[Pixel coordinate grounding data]
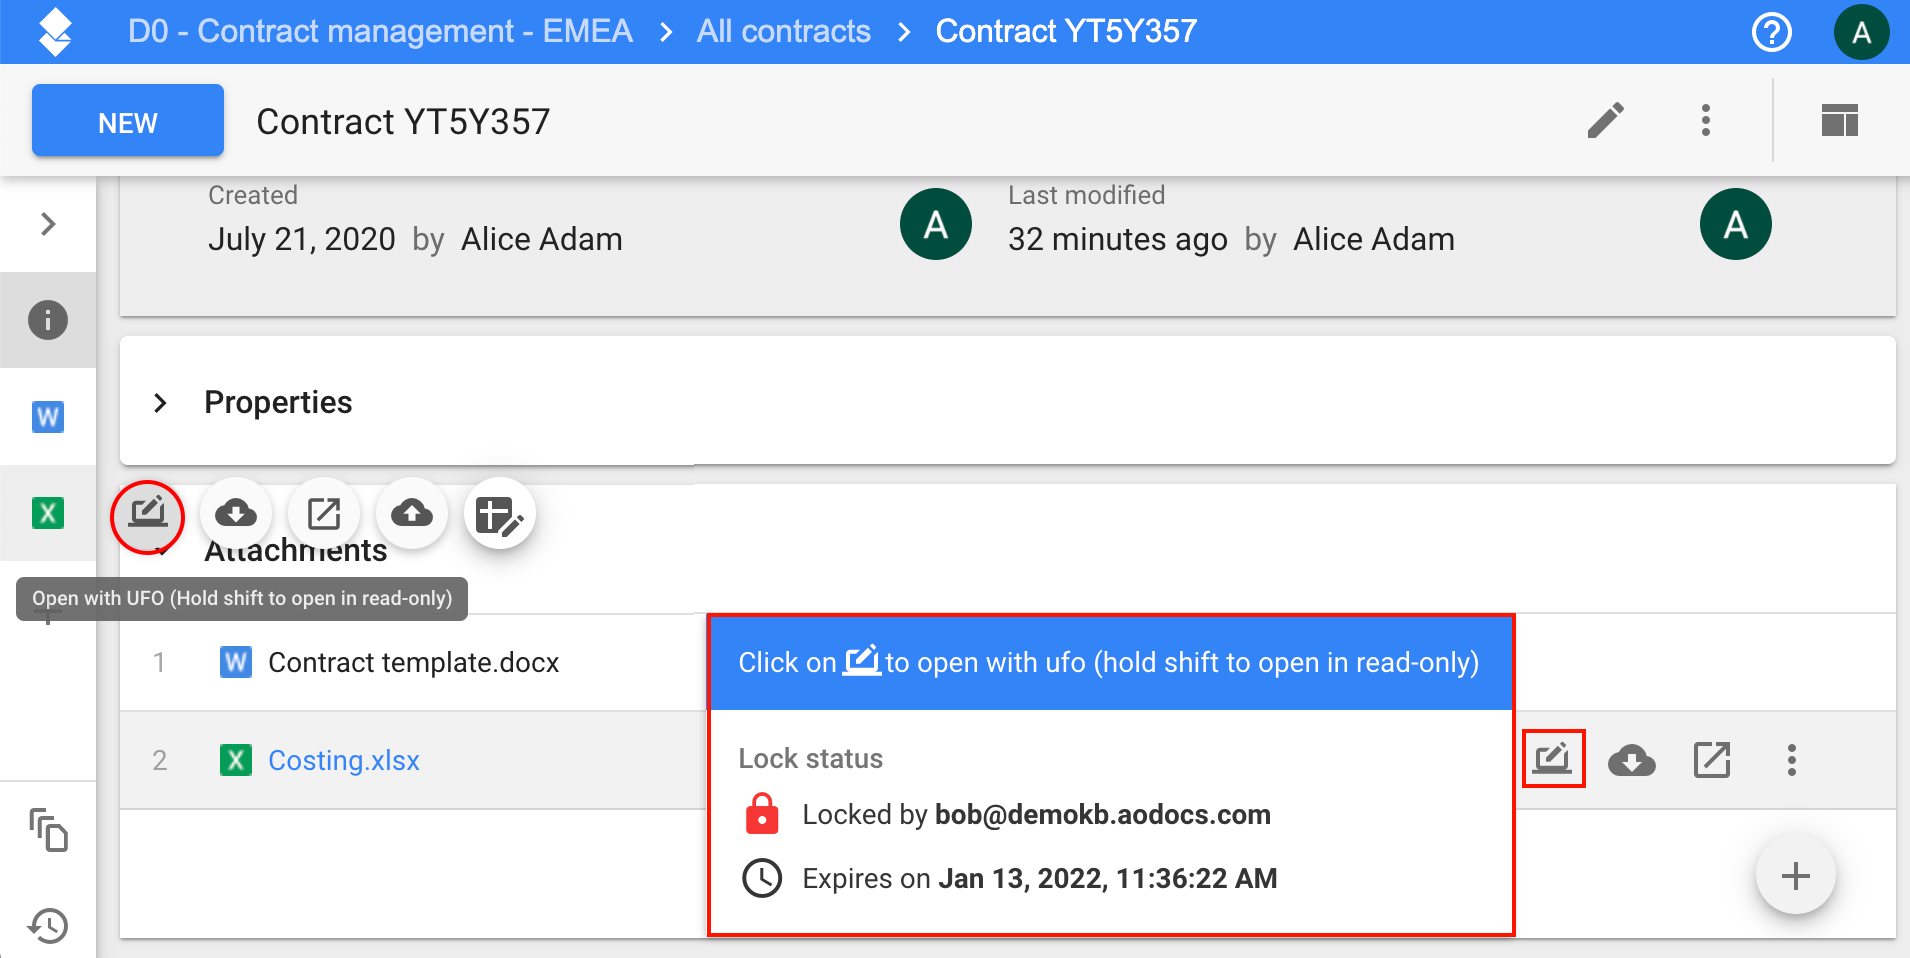Click the add attachment plus button
Image resolution: width=1910 pixels, height=958 pixels.
click(1796, 876)
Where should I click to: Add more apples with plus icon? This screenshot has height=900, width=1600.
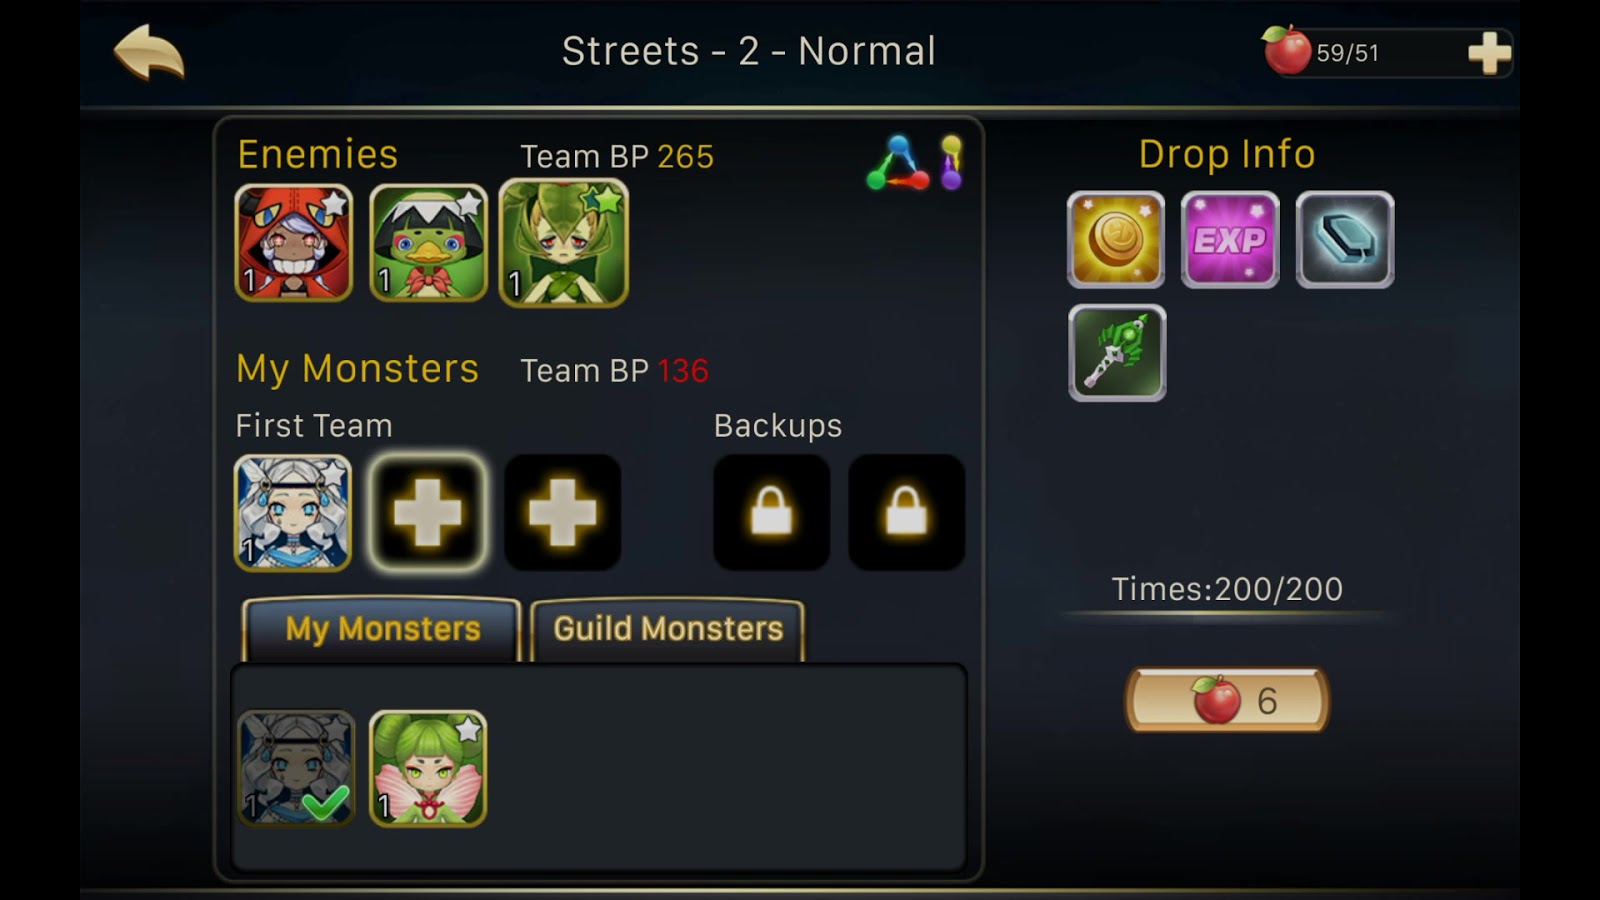point(1489,53)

#### BRIEF:
If pictures appear, drop them, and retype exactly the lines from the "Where should I" line through the last line of the data above.

#### YOUR SOLUTION:
Where should I click to: Add more apples with plus icon? This screenshot has height=900, width=1600.
point(1489,53)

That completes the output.